Friedensnobelpreisträger in Äthiopien macht mobil
Abiy Ahmed, Ministerpräsident Äthiopiens und Friedensnobelpreisträger, hat sein Militär beinahe unbemerkt in die Provinz Tigray einmarschieren lassen.
Das Wichtigste in Kürze
- Äthiopiens Militär hat einen Stützpunkt in der rebellischen Provinz Tigray angegriffen.
- Der Golf von Aden ist strategisch auch für die Weltmächte von grosser Bedeutung.
Ein Friedensnobelpreisträger macht mobil und riskiert damit eine militärische Eskalation in einer Region, in der die Grossmächte um Einfluss ringen. Äthiopiens Ministerpräsident Abiy Ahmed einigermassen unbeachtet sein Militär in die rebellische Provinz Tigray.
Die Begründung des Nobelpreisträgers von 2019: Mit dem Angriff auf einen Militär-Stützpunkt sei dort eine rote Linie überschritten worden. Seither dringen trotz Abriegelung und gekappter Kommunikationswege aus Tigray schlimme Nachrichten über Massaker, Kämpfe, Bombardierungen und Vertreibung nach draussen.
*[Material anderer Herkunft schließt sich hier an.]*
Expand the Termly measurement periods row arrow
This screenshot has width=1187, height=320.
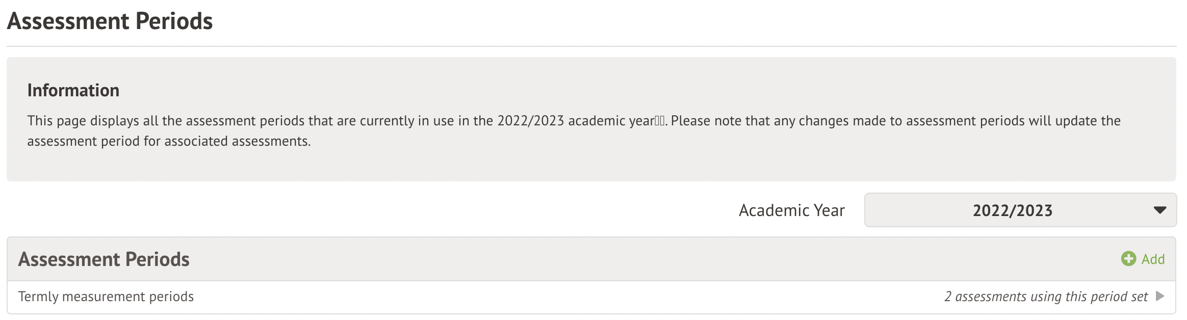[1160, 296]
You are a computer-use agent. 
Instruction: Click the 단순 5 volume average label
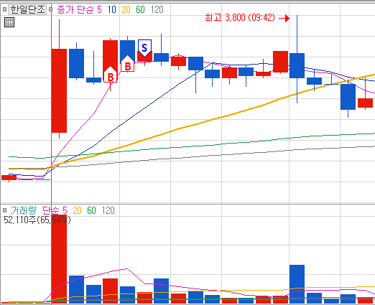click(55, 210)
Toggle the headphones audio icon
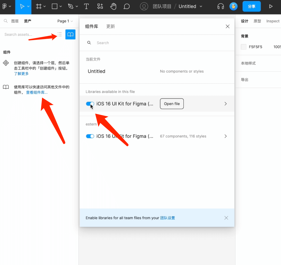Viewport: 281px width, 265px height. pos(221,6)
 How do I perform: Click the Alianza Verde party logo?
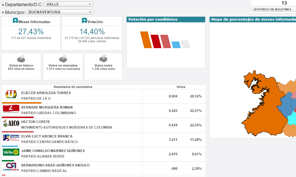[x=11, y=153]
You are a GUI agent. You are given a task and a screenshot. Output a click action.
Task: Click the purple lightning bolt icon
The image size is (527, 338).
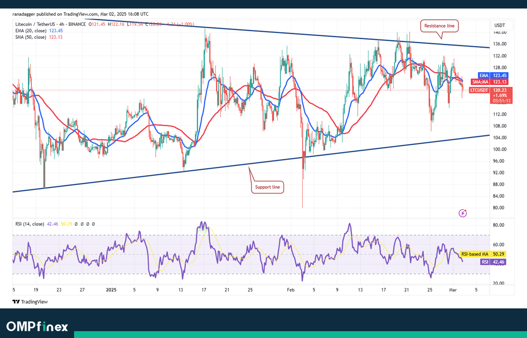[x=462, y=213]
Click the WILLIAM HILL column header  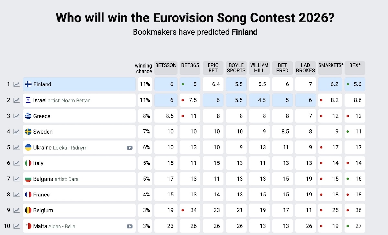[259, 68]
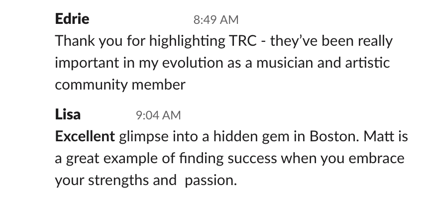
Task: Click the 8:49 AM message timestamp
Action: (216, 20)
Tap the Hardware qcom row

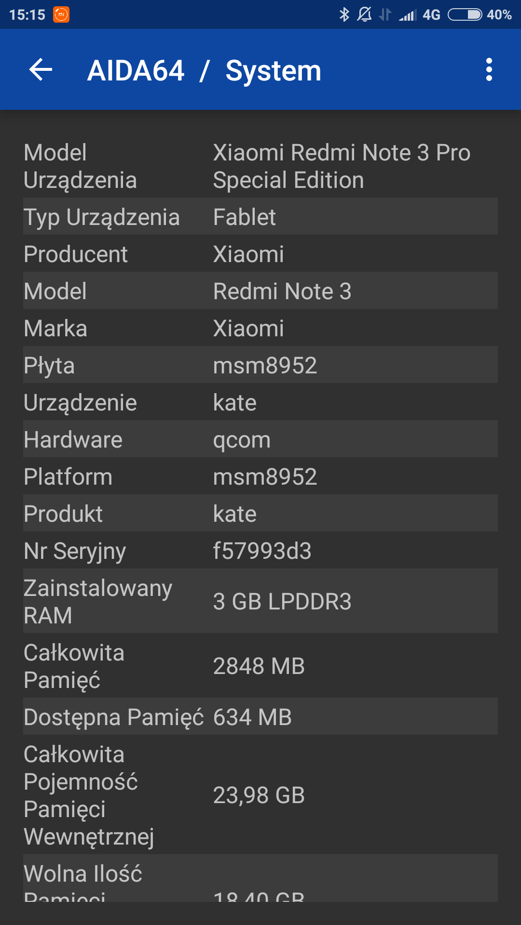(261, 439)
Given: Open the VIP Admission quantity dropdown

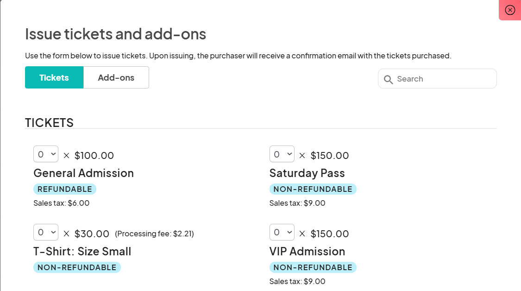Looking at the screenshot, I should [x=282, y=232].
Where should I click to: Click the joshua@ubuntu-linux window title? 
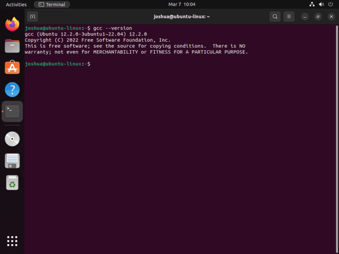point(182,16)
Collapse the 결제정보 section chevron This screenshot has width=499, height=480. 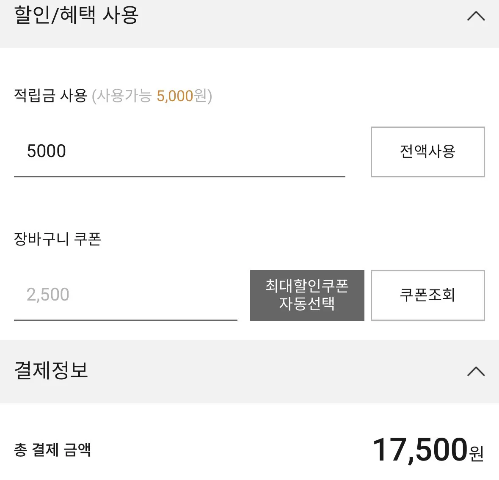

Kampf um strategisch wichtige Handelsroute droht zu eskalieren
Unabhängig nachprüfbar sind sie kaum. Fakt ist: Tausende sind in Nachbarländer geflohen. Die UN-Hochkommissarin für Menschenrechte, Michelle Bachelet, warnt: «Es besteht das Risiko, dass die Situation völlig ausser Kontrolle gerät. Es könnte zu viele Tote, schwere Zerstörungen sowie Fluchtbewegungen innerhalb Äthiopiens wie auch über die Grenzen geben.»
Was zunächst als interne Angelegenheit von kurzer Dauer ankündigt wurde, entwickelt eine Dynamik, die die gesamte Region zu destabilisieren droht. Am strategisch wichtigen Golf von Aden hat sich nach China, den USA, Frankreich gerade auch Russland einen Militärstützpunkt gesichert.
Umgeben von Konfliktherden geht es im Roten Meer um die Interessen auf einer der wichtigsten Handelsrouten der Welt. Neben den Vereinten Nationen warnen auch Hilfsorganisationen vor einer humanitären Katastrophe sowie dem Übergreifen des Konfliktes auf angrenzende Länder.
Aus Tigray wurden am Wochenende bereits Raketen auf die Hauptstadt des Nachbarstaates Eritrea, Asmara, abgefeuert. Es drohen weitere Luftschläge. Abiy Ahmed stellt sich bei Appellen nach Einstellung der Kämpfe bislang taub. Er setzt jetzt auf eine «Schlussoffensive».
Äthiopien will Nil-Wasser für Stromversorgung nutzen
In dem Vielvölkerstaat Äthiopien mit seinen 112 Millionen Einwohnern sind ethnische Spannungen und Konflikte nichts Neues. Doch Abiys Offensive kommt zu einer Zeit, da es auch aussenpolitisch nicht an Risiken mangelt.
Die Nachbarländer Sudan und Ägypten sind vergrätzt über einen gigantischen Staudamm. Mit diesem will Äthiopien das Wasser des Nils für die Stromgewinnung nutzen. Beide Nachbarn zeigten mit Militärmanövern bereits ihre Muskeln.
Menschen fühlen sich von der Regierung nicht vertreten
Die «TPLF» und viele Menschen in Tigray fühlen sich von der Zentralregierung nicht vertreten und wünschen sich mehr Autonomie. «Die Leute sind zum Kampf bereit, notfalls mit Stöcken», kündigte TPLF-Chef Debretsion Gebremichael an.
Nach seinen Angaben kämpfen die eritreischen Streitkräfte an der Seite der Äthiopier - was offiziell bisher unbestätigt bleibt. Die TPLF war einst dominante Partei in der Parteienkoalition, die Äthiopien mehr als 25 Jahre lang mit harter Hand regierte.
Sie sieht Eritrea als legitimes Ziel an. Vor Verhandlungen müsste die Zentralregierung in Addis Abeba erst mal alle Truppen aus der Konfliktregion abziehen, fordert der TPFL-Chef.